Suicide d’un collègue : le suicide de trop

Nous avons appris avec autant de chagrin que de colère qu’un de nos collègues du Val-d’Oise s’est donné la mort vendredi 15 mars.
Parti prendre l’air, il n’est pas rentré chez lui. On l’a retrouvé pendu dans la forêt de Montmorency.


Jean Willot, 57 ans, enseignait à l’école Flammarion d’Eaubonne.

Une mère d’élève l’a accusé d’avoir brutalisé son fils et a porté plainte pour violences aggravées (il l’aurait tiré par le bras pour le contraindre à se lever et sortir de l’escalier au milieu duquel il restait assis). Son IEN l’a convoqué pour qu’il s’explique. Les représentants de parents d’élèves auraient téléphoné à son domicile pour qu’il s’explique. Il n’a pas supporté.

INSUPPORTABLE

Insupportable la pression des parents d’élèves.
Insupportable l’oreille complaisante de notre administration.
Insupportable la remise en cause de nos savoir-faire et savoir-être avec nos élèves.
Insupportable le piétinement de notre carrière par les médisances.
Insupportable l’absence de soutien de notre administration.
Insupportable la gestion managériale de l’école.
Insupportable la toute-puissance des parents d’élèves-clients du service public de l’éducation.
Insupportable de juxtaposer cette réalité au langage marketing « école de la confiance ».
Insupportable de passer sous silence tous les précédents suicides d’enseignants ou de les relier à des difficultés personnelles.

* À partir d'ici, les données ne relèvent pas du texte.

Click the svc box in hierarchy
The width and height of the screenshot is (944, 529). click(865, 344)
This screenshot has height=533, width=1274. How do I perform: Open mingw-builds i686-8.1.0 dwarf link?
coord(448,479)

Jean Willot a été inhumé jeudi 21 mars.
Une marche blanche pourrait être organisée si sa famille l’autorise.
Nous citerons son nom et son histoire tragique chaque fois que nous accompagnerons des collègues parce qu’ils sont convoqués par l’administration pour des motifs similaires.
Nous invitons tous les collègues dans une situation semblable (remis en cause par l’administration sur la base de broutilles montées en épingle par des parents qui veulent « se payer le prof ») culpabilisés, persuadés qu’ils sont fautifs, honteux et silencieux, à se faire connaître et accompagner par le syndicat. Nous pouvons témoigner que les dossiers de ce style parvenus à notre connaissance sont nombreux, y compris, n’en doutez pas, pour des collègues dont les états de services ont toujours été jugés excellents par les inspections « ancienne moûture ». C’était le cas de Jean Willot.